Javier cayó de rodillas. Sus manos golpearon el suelo. El llanto se desbordó sin medida. Bebía, gritaba, maldecía… pero sobre todo, extrañaba.

Extrañaba a Paula con cada fibra de su ser. La odiaba por lo que hizo… y al mismo tiempo, la amaba como nunca había amado a nadie.

***

Al día siguiente.

Un rayo de luz atravesaba un agujero diminuto en el techo de madera, cayendo como una caricia tibia sobre el rostro de Paula.

Abrió los ojos con esfuerzo. Sus párpados pesaban como si llevaran siglos cerrados.

El mundo a su alrededor era una mezcla de silencio y confusión, como si hubiese despertado en una dimensión distinta.

Por un segundo, pensó que estaba muerta.

—¿Es… esto el paraíso o el infierno? —susurró, con la voz ronca y rota, apenas audible.

Una risa inesperada y rasposa la hizo estremecerse.

—Niña tonta… —dijo una voz de mujer—. Si estuvieras muerta, ¿cómo sabrías si esto es el infierno o el paraíso? Te digo algo, los muertos nunca lo saben... simplemente dejan de preguntar.

Paula se incorporó de golpe, como impulsada por una descarga. El corazón le martillaba el pecho.

Miró hacia un costado y entonces la vio: una anciana de piel morena, surcada por arrugas profundas, la observaba desde un rincón con una taza en la mano.

Llevaba un camisón rosado deslavado y los ojos pequeños le brillaban como dos carbones encendidos.

—¿Quién…? ¿Quién eres tú? ¿Dónde estoy? —logró articular con la voz entrecortada.

La mujer sonrió, sin apuro, como si ya hubiera esperado esas preguntas.

—Soy quien te arrancó de las fauces de la muerte, hija —dijo con tono sereno—. Mi hijo te salvó y te trajimos a tierra firme, te lanzaron al mar, como si fueras un trapo viejo que alguien quiso desechar… como si no valieras nada. Pero aún no era tu hora. Hoy fue tu día de suerte.

Paula tragó saliva con dificultad. Todo su cuerpo dolía, pero había algo más... algo que la inquietaba sin nombre.

—¿Me… salvaron?

—Sí. Pero no solo a ti.

La anciana se acercó con pasos lentos y se arrodilló junto a ella. Colocó una mano cálida y huesuda sobre su vientre.

Paula se tensó.

—Salvamos tres vidas. La tuya… y la de tus hijos. —La voz de la mujer bajó un tono, como si revelara un secreto sagrado.
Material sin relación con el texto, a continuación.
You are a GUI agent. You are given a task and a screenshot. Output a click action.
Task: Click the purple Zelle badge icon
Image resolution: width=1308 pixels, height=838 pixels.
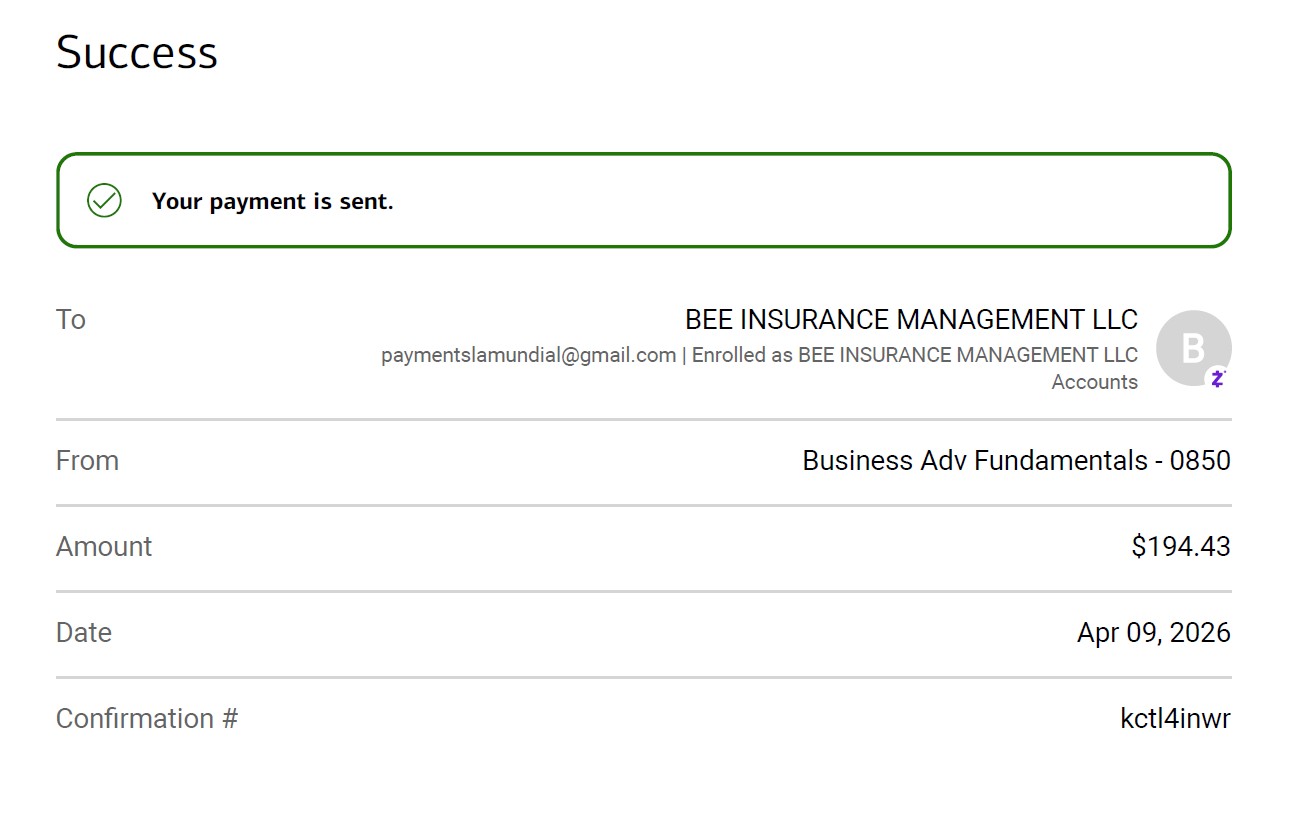coord(1217,378)
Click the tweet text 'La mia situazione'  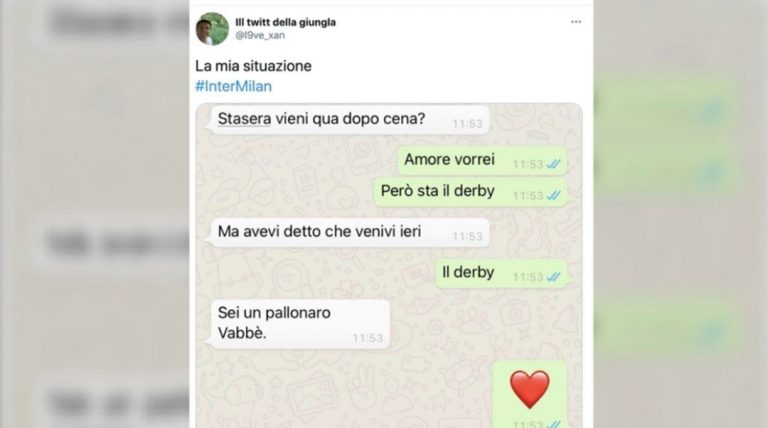[x=253, y=66]
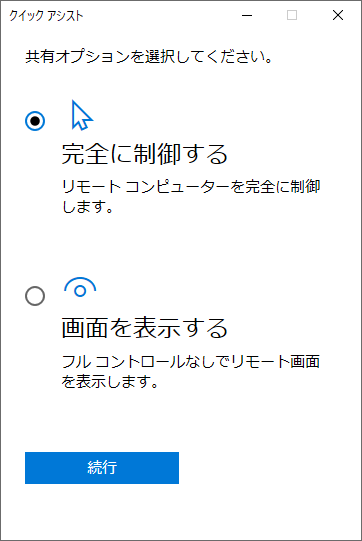
Task: Click the blue mouse cursor icon
Action: click(x=82, y=115)
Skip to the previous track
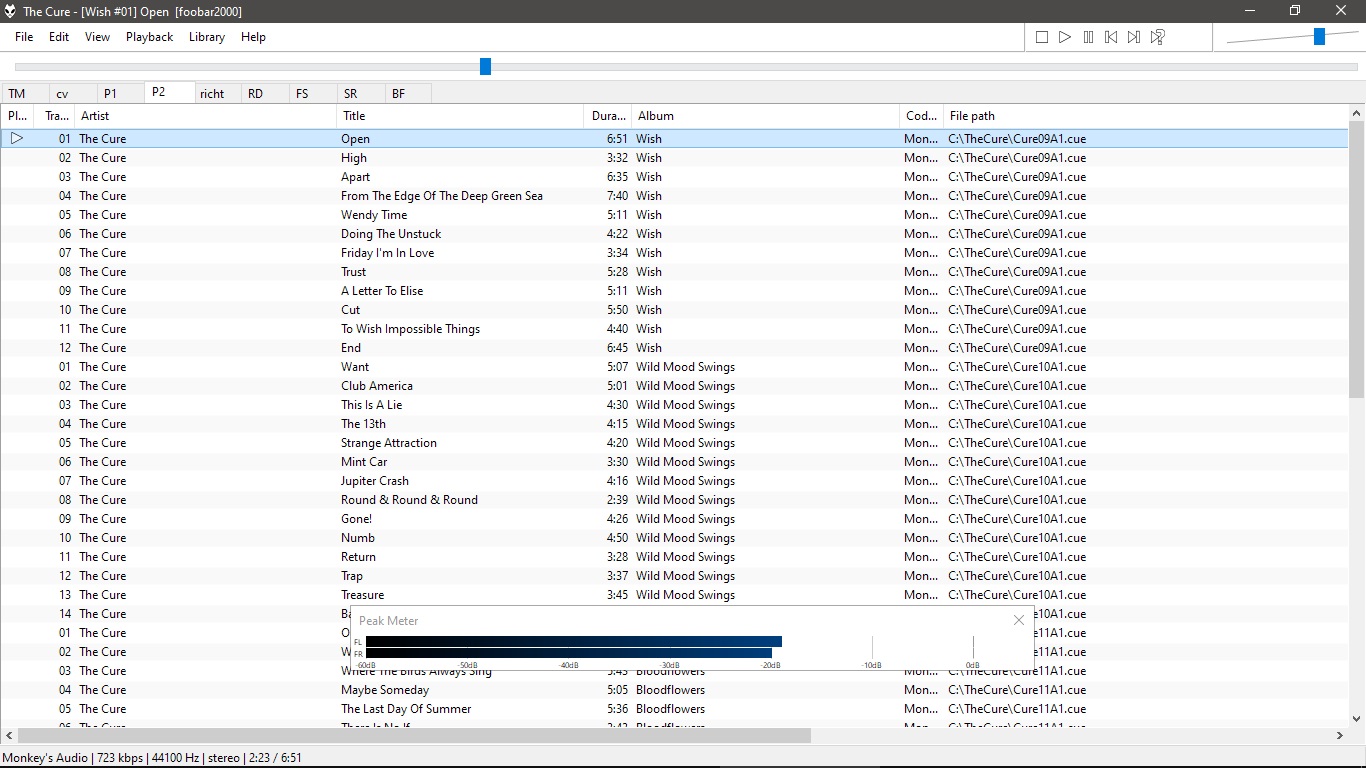The image size is (1366, 768). [x=1111, y=37]
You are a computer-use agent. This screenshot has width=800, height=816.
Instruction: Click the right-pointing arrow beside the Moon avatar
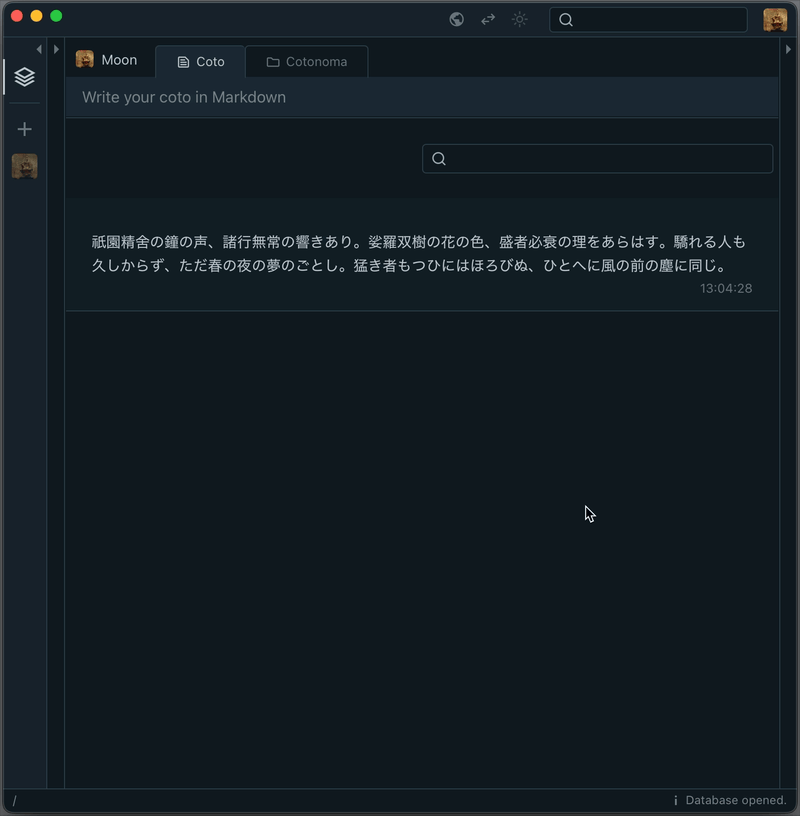(x=56, y=49)
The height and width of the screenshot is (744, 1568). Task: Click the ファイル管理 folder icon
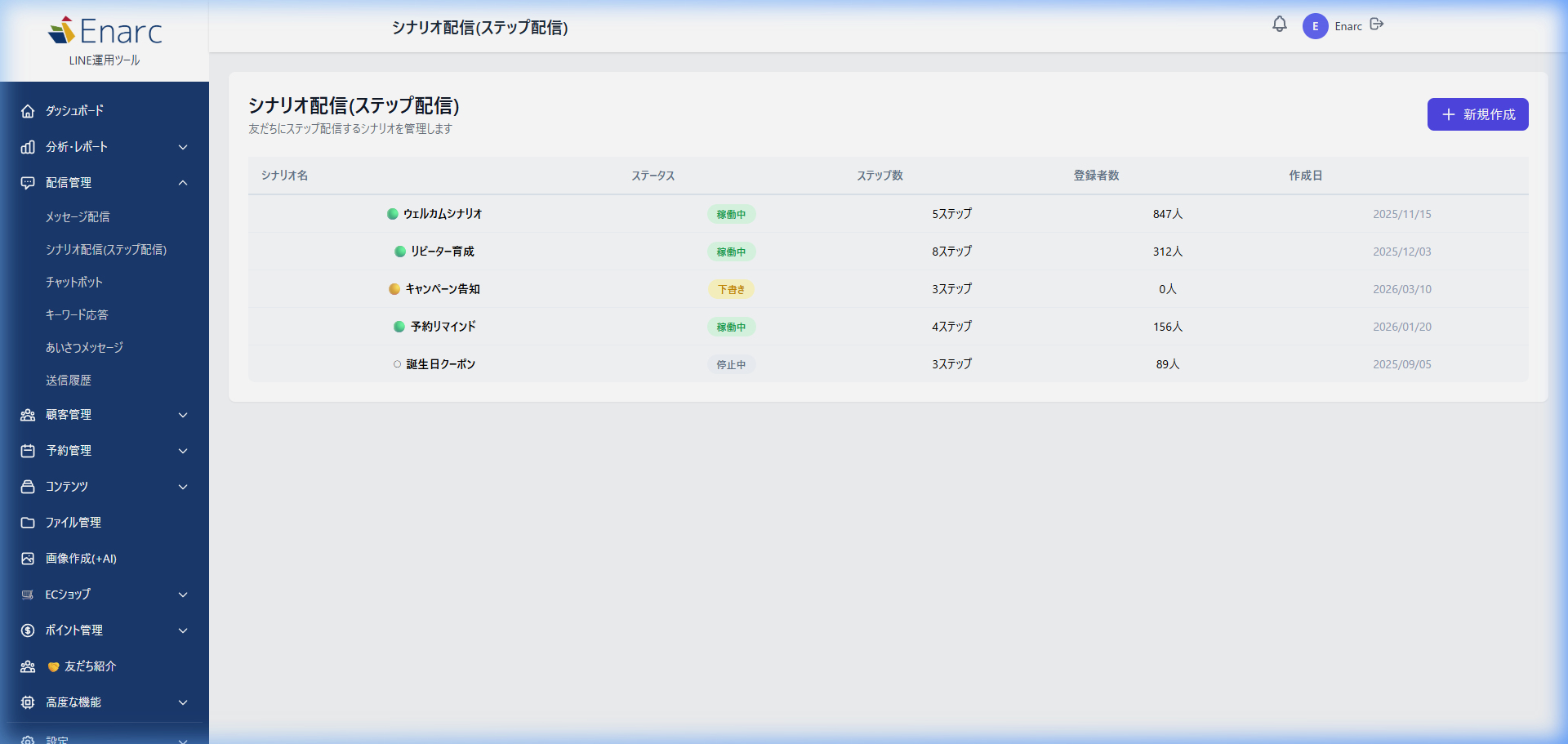28,523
—¿Qué…? —Paula palideció aún más—. ¿Qué estás diciendo?

—Estás preñada, niña. Tus bebés siguen ahí, fuertes como tú. Lucharon contigo por cada aliento. No sabías, ¿verdad?

Paula llevó las manos temblorosas al vientre. Sintió una punzada distinta esta vez, no de dolor… sino de miedo. De amor. De vértigo.

—No… no lo sabía…

—Pues ahora lo sabes. Y escucha bien —la anciana la tomó del mentón, con dulzura, pero con firmeza—. Ese que te odia, que quiso hundirte en la oscuridad, no va a detenerse. No hasta verte convertida en un cadáver. Pero tú no estás hecha para morir fácil, mujer. Has vuelto. Así que corre. Lucha. Porque ahora no solo sobrevives por ti.

Los ojos de Paula se llenaron de lágrimas.